=== Section Start ===

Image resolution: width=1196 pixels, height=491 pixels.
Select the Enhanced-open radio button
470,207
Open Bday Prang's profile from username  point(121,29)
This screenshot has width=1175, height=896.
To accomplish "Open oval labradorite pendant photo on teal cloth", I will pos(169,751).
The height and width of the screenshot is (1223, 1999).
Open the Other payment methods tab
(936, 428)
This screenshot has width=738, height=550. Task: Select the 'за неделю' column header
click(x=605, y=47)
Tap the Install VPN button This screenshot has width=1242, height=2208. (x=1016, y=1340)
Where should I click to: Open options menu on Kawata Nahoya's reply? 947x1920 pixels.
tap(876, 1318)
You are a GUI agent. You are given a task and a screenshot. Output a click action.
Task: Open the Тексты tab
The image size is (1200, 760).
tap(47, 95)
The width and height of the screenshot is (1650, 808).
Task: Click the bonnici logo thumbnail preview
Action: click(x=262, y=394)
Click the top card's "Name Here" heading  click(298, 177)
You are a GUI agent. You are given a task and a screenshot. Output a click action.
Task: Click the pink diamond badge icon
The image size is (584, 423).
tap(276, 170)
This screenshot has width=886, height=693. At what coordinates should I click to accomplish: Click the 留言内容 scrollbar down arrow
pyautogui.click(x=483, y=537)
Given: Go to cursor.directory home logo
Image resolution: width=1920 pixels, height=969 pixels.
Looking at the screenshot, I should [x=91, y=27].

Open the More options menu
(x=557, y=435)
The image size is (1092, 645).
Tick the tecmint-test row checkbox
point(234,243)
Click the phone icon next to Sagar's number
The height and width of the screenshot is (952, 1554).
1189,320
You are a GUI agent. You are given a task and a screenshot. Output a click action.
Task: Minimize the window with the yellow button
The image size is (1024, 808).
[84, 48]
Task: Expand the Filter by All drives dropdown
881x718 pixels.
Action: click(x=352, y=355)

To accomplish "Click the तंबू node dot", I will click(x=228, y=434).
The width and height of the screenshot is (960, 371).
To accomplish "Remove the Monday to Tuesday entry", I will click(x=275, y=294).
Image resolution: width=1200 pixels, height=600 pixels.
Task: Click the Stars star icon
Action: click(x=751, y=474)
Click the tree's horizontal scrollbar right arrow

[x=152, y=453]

=== Section End ===

Only the lines from the one containing "The height and width of the screenshot is (952, 1554)." to the end of the records should be repeated, exactly as they appear.

The height and width of the screenshot is (952, 1554).
1189,320
You are a GUI agent. You are given a task and a screenshot. Output a click action.
Task: Minimize the window with the yellow button
The image size is (1024, 808).
[84, 48]
Task: Expand the Filter by All drives dropdown
881x718 pixels.
Action: click(x=352, y=355)

To accomplish "Click the तंबू node dot", I will click(x=228, y=434).
The width and height of the screenshot is (960, 371).
To accomplish "Remove the Monday to Tuesday entry", I will click(x=275, y=294).
Image resolution: width=1200 pixels, height=600 pixels.
Task: Click the Stars star icon
Action: click(x=751, y=474)
Click the tree's horizontal scrollbar right arrow

[x=152, y=453]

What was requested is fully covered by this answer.